Material to process Block Start

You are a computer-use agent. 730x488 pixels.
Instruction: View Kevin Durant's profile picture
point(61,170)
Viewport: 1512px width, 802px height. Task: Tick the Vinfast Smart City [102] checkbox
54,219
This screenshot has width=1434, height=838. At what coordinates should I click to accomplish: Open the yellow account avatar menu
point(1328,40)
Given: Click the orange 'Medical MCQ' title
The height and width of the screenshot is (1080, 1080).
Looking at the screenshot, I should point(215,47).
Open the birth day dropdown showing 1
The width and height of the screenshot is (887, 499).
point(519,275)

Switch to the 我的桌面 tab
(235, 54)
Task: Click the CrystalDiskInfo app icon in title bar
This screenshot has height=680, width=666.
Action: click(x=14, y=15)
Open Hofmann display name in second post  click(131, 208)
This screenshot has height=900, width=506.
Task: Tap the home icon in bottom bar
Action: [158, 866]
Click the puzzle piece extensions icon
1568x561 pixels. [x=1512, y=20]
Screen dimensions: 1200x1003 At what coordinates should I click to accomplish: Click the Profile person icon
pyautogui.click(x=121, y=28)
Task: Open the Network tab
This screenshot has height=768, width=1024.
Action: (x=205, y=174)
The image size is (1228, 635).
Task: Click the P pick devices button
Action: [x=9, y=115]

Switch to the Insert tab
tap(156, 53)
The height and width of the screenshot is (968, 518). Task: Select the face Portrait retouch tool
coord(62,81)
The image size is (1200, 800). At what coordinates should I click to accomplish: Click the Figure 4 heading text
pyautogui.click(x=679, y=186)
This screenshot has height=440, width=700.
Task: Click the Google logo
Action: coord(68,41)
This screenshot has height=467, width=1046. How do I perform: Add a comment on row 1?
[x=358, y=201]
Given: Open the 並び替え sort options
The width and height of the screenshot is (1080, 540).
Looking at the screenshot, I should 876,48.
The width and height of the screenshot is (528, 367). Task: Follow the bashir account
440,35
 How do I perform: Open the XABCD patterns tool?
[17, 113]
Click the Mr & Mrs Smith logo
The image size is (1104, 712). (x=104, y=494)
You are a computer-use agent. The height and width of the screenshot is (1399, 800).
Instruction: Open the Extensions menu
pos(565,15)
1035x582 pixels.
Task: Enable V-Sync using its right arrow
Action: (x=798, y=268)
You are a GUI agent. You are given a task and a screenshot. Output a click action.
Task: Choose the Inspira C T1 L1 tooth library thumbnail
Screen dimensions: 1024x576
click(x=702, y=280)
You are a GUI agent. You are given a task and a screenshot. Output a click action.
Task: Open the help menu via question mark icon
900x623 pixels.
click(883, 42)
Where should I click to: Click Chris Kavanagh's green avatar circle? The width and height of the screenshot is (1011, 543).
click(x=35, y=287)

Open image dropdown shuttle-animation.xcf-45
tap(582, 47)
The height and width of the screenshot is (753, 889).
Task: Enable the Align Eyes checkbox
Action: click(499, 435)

Material to process Block End

*Exercise directions*.
Which lines of the data contain "title"? Copy them all.

*Expected answer*.
Given: Click the orange 'Medical MCQ' title
Task: Click the CrystalDiskInfo app icon in title bar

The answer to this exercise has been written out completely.